# [DESCRIPTION OF THE TASK]
Without pictures, repeat exactly the lines from the one containing "Task: Select the 1.IES file in archive list" through the end of the entries.

DATA TO PROCESS Start Marker

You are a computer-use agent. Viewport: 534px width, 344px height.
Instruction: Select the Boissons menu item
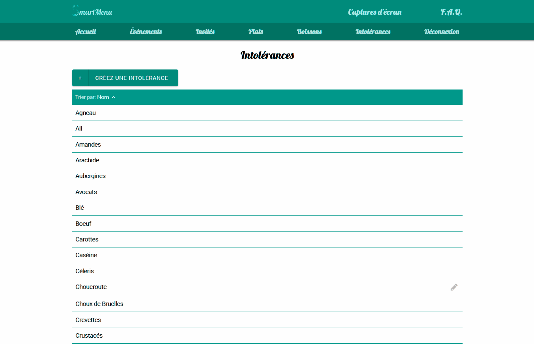pos(309,32)
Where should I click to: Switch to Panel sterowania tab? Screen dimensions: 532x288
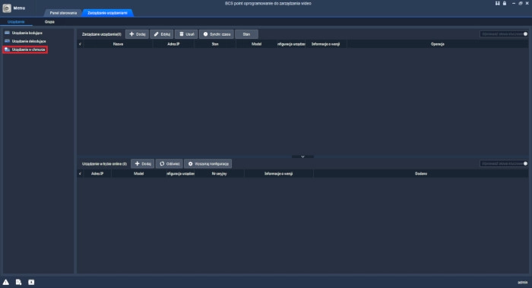(x=63, y=13)
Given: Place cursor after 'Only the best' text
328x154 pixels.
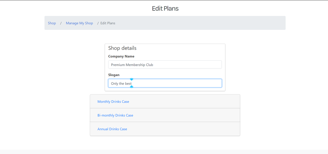Looking at the screenshot, I should [x=132, y=84].
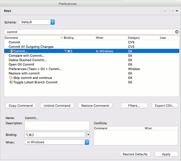Open the Scheme dropdown
This screenshot has height=161, width=181.
[37, 22]
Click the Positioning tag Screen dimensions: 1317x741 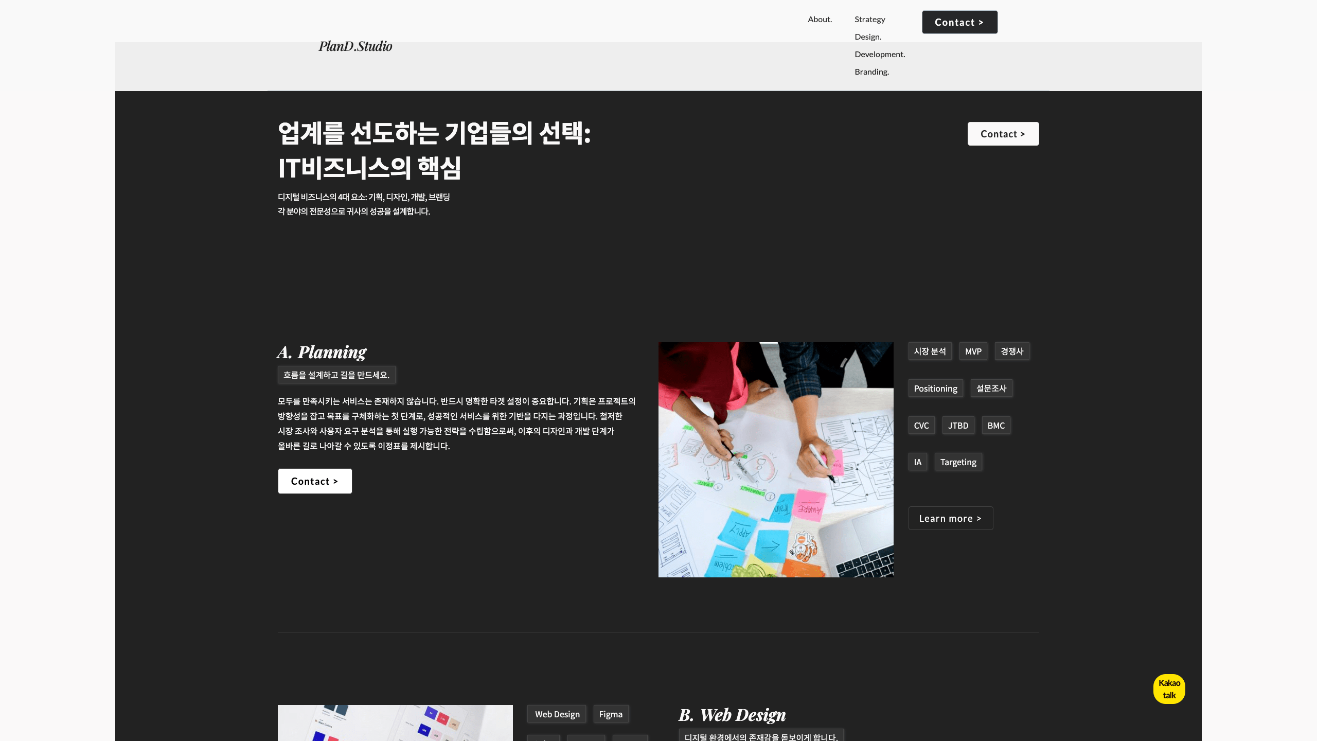tap(935, 389)
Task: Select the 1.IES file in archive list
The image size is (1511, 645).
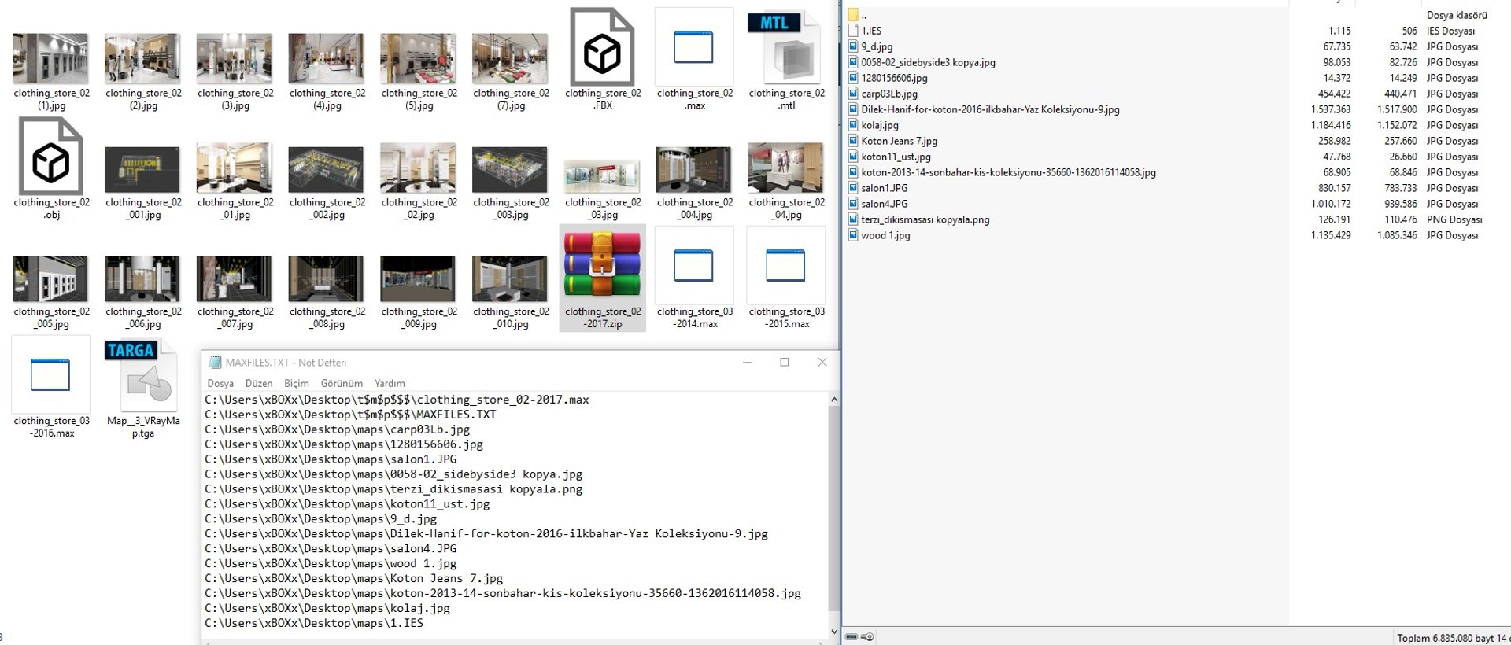Action: point(870,31)
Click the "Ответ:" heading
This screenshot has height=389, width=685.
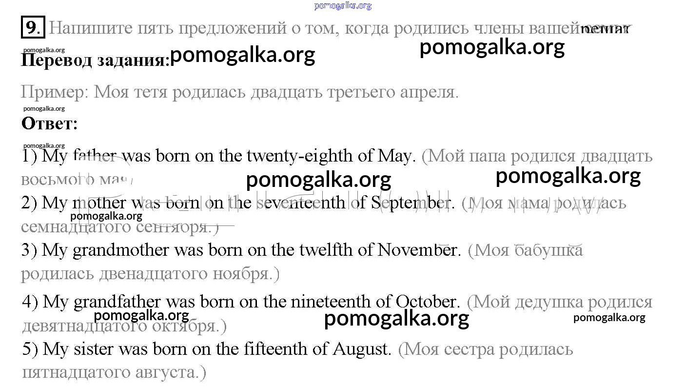pyautogui.click(x=49, y=123)
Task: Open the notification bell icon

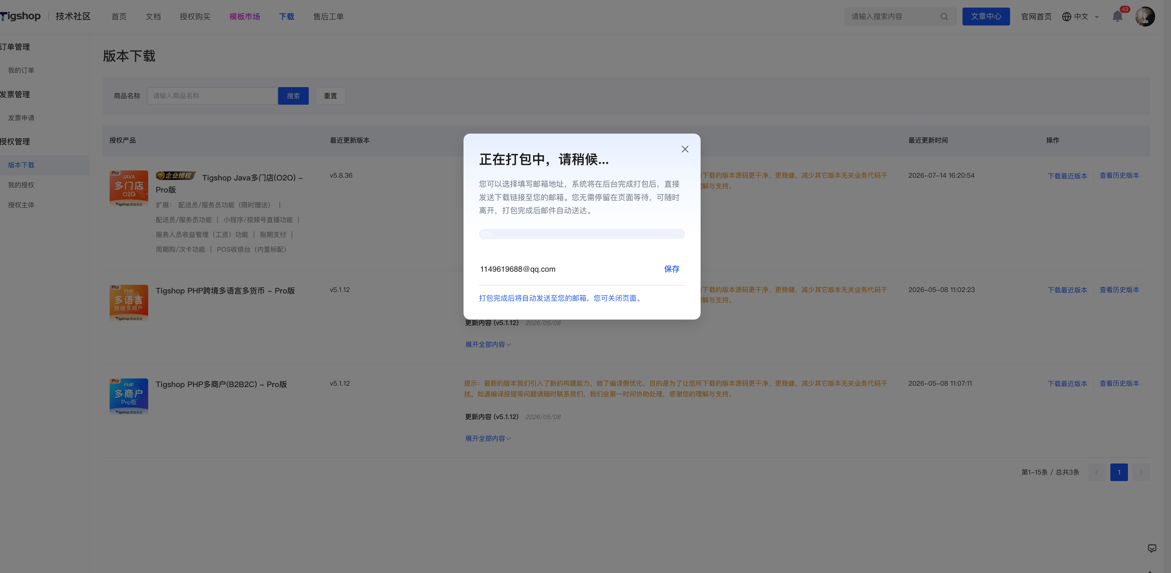Action: tap(1117, 16)
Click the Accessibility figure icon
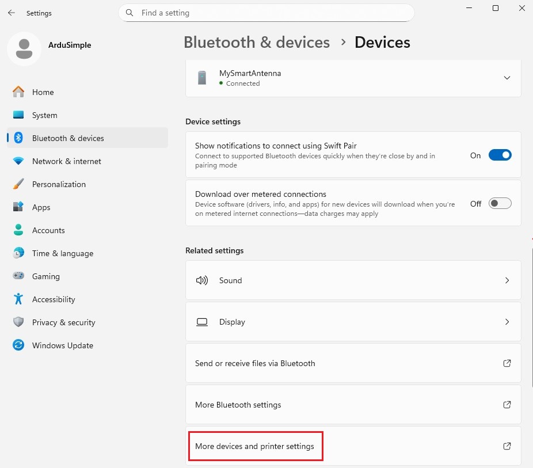Image resolution: width=533 pixels, height=468 pixels. (18, 299)
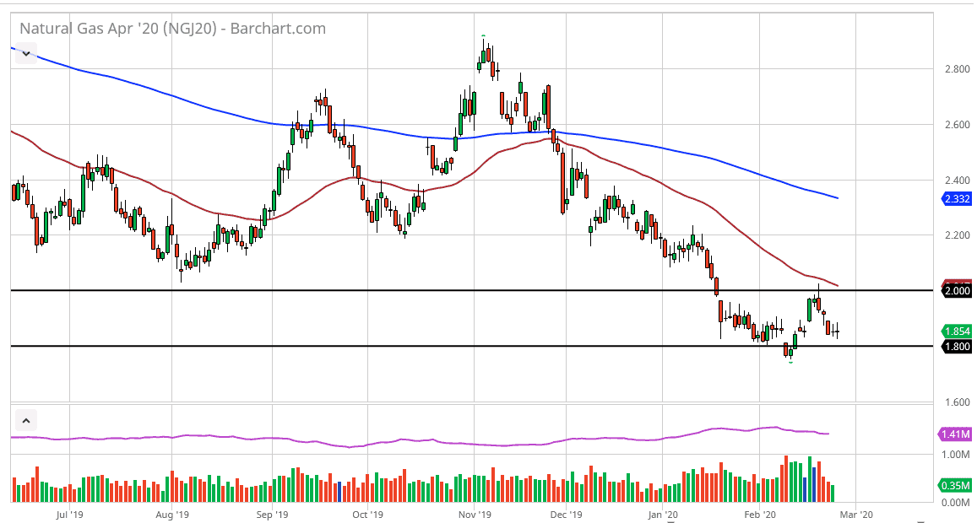977x523 pixels.
Task: Click the Nov '19 date label on the time axis
Action: 475,513
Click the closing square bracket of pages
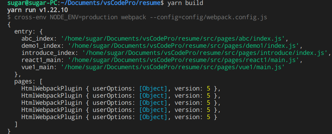 [16, 124]
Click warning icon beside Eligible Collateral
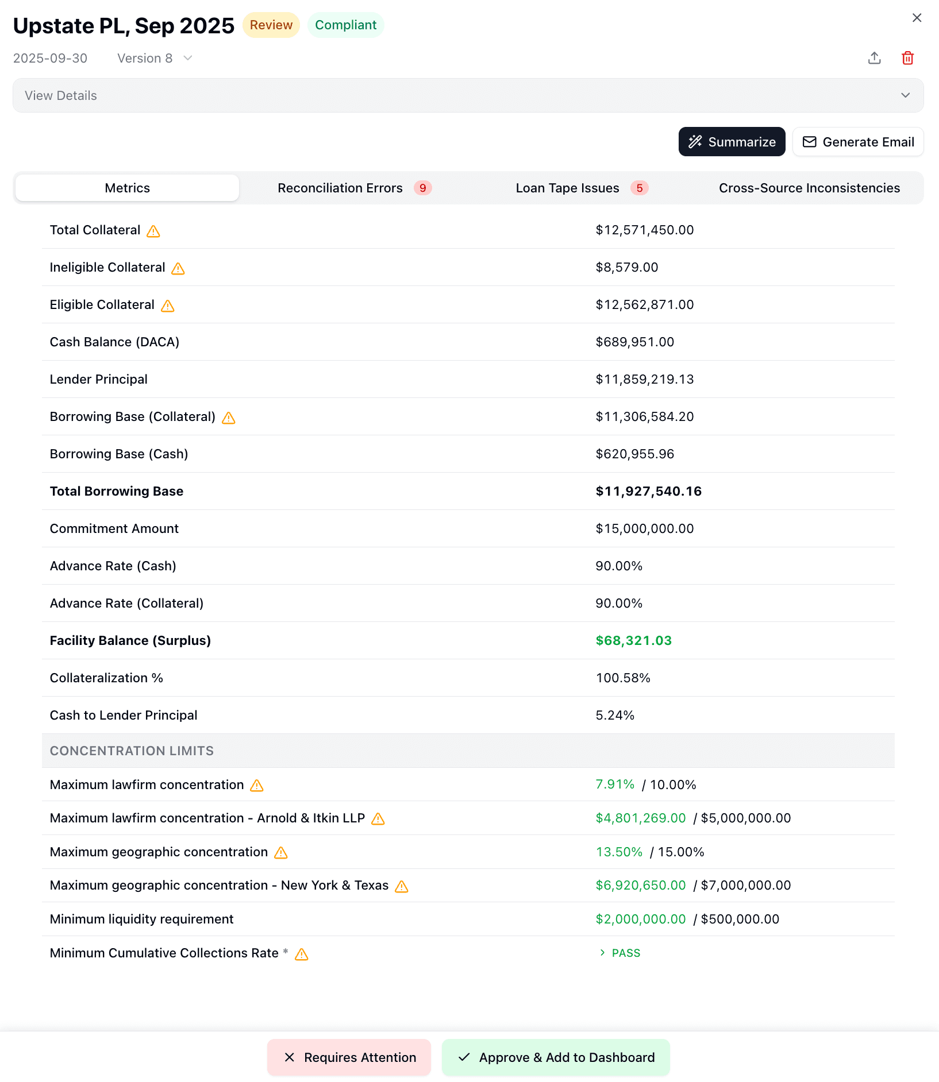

DATA TO PROCESS End Marker

# [SOLUTION TO THE EXERCISE]
Task: Select the 1.IES file in archive list
The image size is (1511, 645).
Action: point(870,31)
Click the "Ответ:" heading
This screenshot has height=389, width=685.
pyautogui.click(x=49, y=123)
Task: Open the notification bell icon

Action: tap(1117, 16)
Click the Accessibility figure icon
Image resolution: width=533 pixels, height=468 pixels. (18, 299)
977x523 pixels.
Task: Click the Nov '19 date label on the time axis
Action: 475,513
Click the closing square bracket of pages
 [16, 124]
Click warning icon beside Eligible Collateral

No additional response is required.